Secondo Haidt, i danni sociali e psicologici dati da questo mix di culto della sicurezza genitoriale e abbandono digitale, uniti al massivo uso degli smartphone, sono ben conosciuti dalle piattaforme che avrebbero posto in atto un’ (in)volontaria «riconfigurazione dell’infanzia», e se è vero che fra l’aprile e il maggio 2024 Meta è stata chiamata in causa per ben due volte dalla Commissione Europea per capirne il coinvolgimento, diretto o indiretto, in svariate patologie puberali, effetti «rabbit hole», e reale monitoraggio dell’età, è altrettanto vero che molto e più è possibile e doveroso fare.

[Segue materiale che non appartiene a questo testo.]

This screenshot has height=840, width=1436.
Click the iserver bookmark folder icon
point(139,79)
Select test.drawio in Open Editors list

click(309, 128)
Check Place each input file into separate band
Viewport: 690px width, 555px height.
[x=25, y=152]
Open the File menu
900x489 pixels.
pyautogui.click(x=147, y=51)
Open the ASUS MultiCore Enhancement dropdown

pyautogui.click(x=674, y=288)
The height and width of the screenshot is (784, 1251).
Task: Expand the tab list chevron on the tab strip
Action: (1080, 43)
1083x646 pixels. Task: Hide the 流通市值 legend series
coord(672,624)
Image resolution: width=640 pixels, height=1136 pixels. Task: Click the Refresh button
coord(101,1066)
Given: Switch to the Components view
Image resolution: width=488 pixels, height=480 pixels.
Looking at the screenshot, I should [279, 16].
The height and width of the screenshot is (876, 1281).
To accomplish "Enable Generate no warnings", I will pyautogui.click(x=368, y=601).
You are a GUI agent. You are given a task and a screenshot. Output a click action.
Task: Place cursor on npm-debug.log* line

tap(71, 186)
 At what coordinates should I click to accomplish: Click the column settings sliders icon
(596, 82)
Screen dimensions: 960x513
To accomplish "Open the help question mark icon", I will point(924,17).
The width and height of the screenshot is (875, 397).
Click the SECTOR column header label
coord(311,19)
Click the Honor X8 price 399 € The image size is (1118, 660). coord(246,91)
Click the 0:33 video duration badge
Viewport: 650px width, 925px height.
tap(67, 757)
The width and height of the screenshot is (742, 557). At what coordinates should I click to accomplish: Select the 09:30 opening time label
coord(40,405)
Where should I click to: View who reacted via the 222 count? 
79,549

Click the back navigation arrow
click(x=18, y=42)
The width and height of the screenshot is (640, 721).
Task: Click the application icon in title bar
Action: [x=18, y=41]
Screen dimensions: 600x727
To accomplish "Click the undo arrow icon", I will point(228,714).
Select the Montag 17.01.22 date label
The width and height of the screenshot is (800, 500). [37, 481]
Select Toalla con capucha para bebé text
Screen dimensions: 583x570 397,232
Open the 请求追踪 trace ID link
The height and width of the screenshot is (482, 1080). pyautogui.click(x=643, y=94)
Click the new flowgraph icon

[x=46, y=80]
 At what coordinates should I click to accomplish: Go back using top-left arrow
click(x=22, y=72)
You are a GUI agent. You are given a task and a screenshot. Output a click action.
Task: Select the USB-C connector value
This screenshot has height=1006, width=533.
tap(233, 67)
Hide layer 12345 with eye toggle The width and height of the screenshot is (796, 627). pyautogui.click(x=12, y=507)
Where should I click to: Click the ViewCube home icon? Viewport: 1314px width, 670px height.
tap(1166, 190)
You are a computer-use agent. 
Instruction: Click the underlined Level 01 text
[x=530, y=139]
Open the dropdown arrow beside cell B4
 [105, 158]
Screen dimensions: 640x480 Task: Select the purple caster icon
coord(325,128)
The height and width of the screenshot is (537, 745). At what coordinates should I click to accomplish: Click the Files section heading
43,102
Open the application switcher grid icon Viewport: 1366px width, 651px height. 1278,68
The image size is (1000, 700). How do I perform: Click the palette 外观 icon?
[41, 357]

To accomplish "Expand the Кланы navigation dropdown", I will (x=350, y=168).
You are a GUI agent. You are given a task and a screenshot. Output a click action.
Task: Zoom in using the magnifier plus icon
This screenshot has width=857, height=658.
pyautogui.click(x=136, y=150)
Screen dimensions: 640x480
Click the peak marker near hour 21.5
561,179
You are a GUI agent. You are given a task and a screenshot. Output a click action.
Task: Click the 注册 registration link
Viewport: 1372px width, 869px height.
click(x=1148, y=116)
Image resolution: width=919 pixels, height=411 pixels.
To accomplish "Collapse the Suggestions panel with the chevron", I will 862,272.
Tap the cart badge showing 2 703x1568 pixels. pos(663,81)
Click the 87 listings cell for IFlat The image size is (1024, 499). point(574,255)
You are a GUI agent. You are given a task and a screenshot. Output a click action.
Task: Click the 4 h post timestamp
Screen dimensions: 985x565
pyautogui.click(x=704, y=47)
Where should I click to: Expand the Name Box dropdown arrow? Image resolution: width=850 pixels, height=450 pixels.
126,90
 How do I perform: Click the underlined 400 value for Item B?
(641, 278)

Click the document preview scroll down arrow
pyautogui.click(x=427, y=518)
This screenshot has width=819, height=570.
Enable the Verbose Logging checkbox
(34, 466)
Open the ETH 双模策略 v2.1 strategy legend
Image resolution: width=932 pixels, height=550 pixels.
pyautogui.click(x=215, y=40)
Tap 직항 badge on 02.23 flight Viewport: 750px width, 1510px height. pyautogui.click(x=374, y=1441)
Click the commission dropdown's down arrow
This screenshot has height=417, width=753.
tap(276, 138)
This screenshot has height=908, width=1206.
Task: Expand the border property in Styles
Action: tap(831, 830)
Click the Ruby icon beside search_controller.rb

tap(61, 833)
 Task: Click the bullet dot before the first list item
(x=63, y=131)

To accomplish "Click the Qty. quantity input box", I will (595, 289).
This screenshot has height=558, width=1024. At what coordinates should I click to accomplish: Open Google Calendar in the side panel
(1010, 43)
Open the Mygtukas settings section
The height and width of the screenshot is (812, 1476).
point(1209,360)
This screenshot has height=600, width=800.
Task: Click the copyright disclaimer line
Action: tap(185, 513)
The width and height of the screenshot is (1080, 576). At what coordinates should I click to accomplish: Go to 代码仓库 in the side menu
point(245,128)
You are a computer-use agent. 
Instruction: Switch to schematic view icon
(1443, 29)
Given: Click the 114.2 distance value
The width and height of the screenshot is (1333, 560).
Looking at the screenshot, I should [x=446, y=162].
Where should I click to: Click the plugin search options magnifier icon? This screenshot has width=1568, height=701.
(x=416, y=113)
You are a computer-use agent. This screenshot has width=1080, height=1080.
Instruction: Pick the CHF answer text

Secondo lo psicologo sociale bisognerebbe procedere con azioni collettive alla Durkheim, visto che in tantissimi si sono detti disposti a dismettere gli smartphone «se lo facessero anche gli altri; fissare una maggiore età digitale (16 anni?) e far sì che siano le piattaforme ad occuparsi in concreto della sua effettiva verifica potrebbe essere un inizio, come contrastare il «tecnofeudalesimo» di Big Tech vaticinato da Varufakis, o impedire l’uso del cellulare durante l’intero orario scolastico (ma provvedendo all’approvvigionamento di Lim, tablet e via dicendo), il tutto incentivando l’utilizzo dei «dumb phone», e cioè dei telefonini a tecnologia basica ispirati agli anni Novanta, che non prevedono né Google né i social network.

L’educazione all’uso degli smartphone e al non abuso dei social è la parola-chiave, così come il fissare dei parametri per l’I.A., poiché attività che assorbono così tante ore nell’arco di una giornata non possono più rientrare nel novero dell’intrattenimento, e società con miliardi di utenti (e fatturato) non sono più soltanto aziende private ma soggetti politico-sociali di rilevanza internazionale.